Work in progress
Reginald is a GitHub Action to triage your pull-request metadata. It is heavily inspired on Danger.
Reginald provides methods to comment on the pull-request and fail the check:
reginald.message('This is a message!')
reginald.warning('This is a warning!')
reginald.error('This is an error, and it will fail the pull-request!')

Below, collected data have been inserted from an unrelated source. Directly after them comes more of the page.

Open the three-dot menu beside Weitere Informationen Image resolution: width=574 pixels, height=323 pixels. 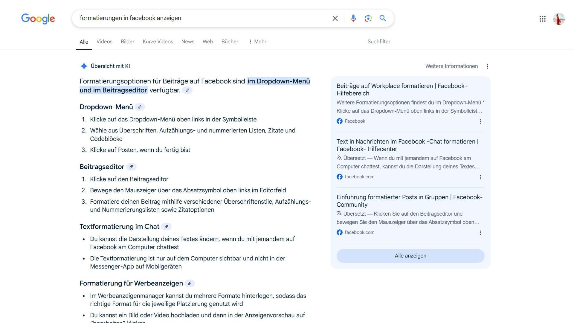pos(487,66)
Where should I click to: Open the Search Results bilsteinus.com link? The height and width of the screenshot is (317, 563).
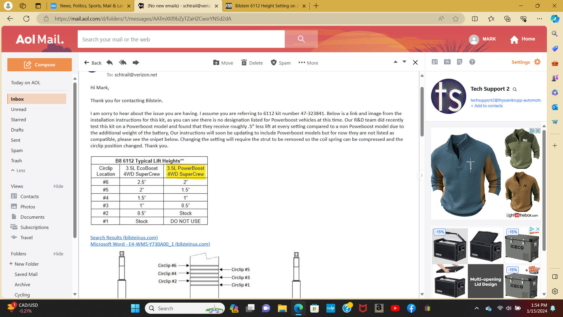124,237
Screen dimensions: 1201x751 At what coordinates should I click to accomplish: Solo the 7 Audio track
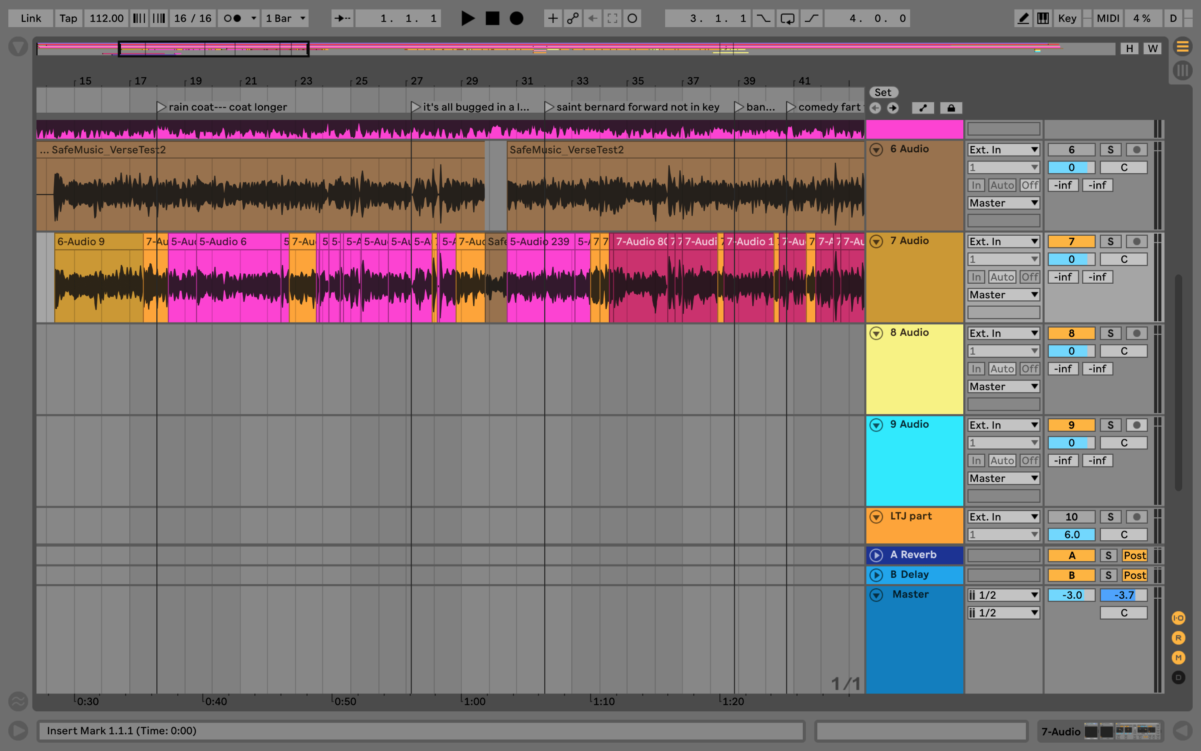1110,241
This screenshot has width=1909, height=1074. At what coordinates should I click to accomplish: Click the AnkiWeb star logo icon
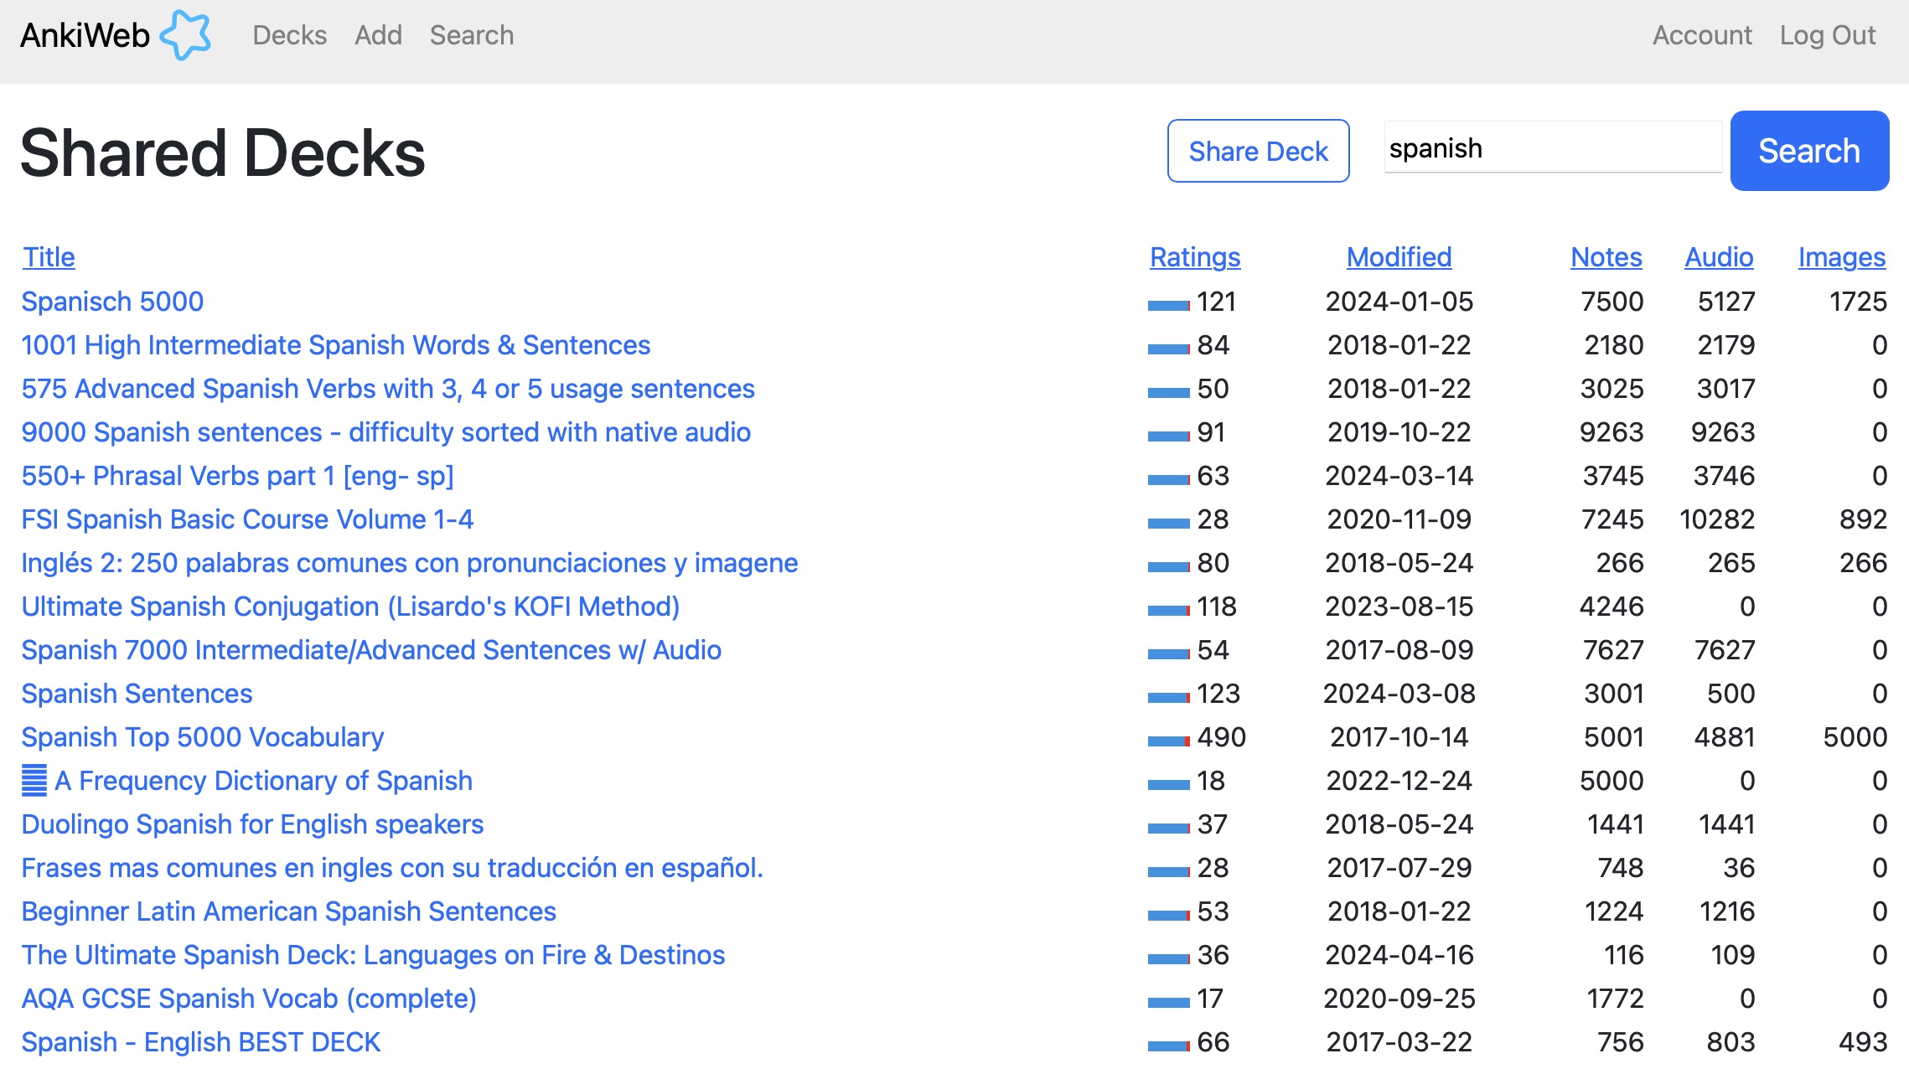pyautogui.click(x=185, y=35)
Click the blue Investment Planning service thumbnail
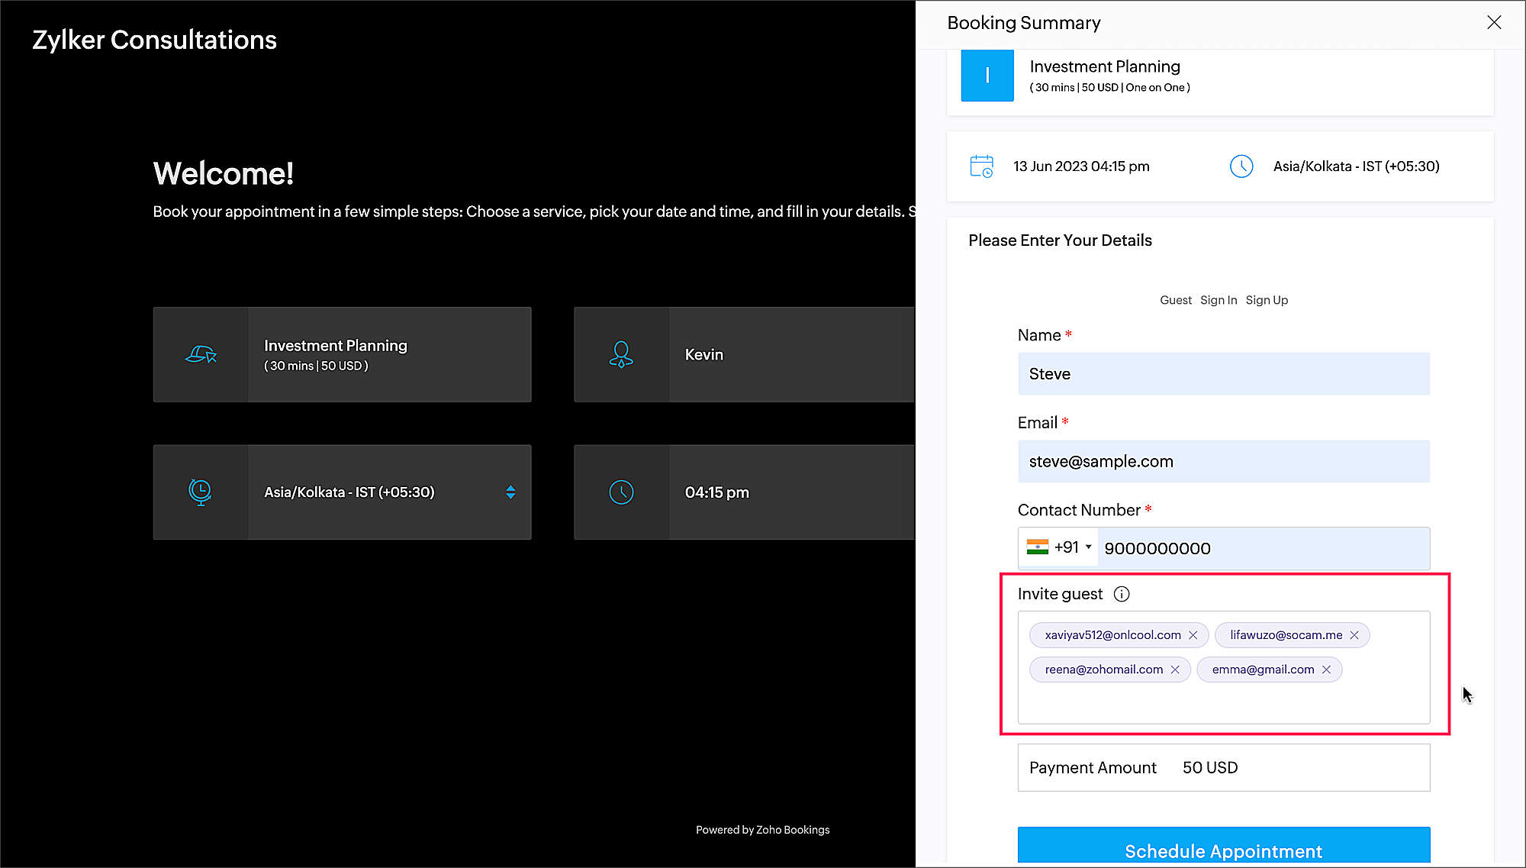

It provides information about the pull-request:
reginald.pr: PullsGetResponse // https://developer.github.com/v3/pulls/#list-pull-requests
And it provides the list of changed files:
reginald.git.addedFiles: string[] // List of added files
reginald.git.removedFiles: string[] // List of removed files
reginald.git.modifiedFiles: string[] // List of modified files
In this example we'll set up reginald to fail pull-requests with titles that doesn't start with the pattern [JIRA-123]
.
By default, Reginald will look for a Reginaldfile.js
file inside the .github
folder, so let's create the file and add the following contents:
if (!/\[[A-Z]+-[0-9]+\]\s/.test(reginald.pr.title)) {
reginald.error("Title should start with the ticket id e.g.: [JIRA-123]")
}
You can access the pull-request data with reginald.pr
and fail the checks with reginald.error(message)
.
Now let's create the workflow file for reginald and add the following contents:
name: "Reginald"
on:
pull_request:
types:
- labeled
- opened
- edited
- reopened
- synchronize
jobs:
triage-pr:
runs-on: ubuntu-latest
steps:
- uses: alephao/reginald@develop
with:
repo-token: "${{ secrets.GITHUB_TOKEN }}"
That's it for a minimal setup, now if someone creates a pull-request that doesn't follow the [JIRA-123] My title
pattern, the pull-request will fail and Reginald will add a comment with the reason why.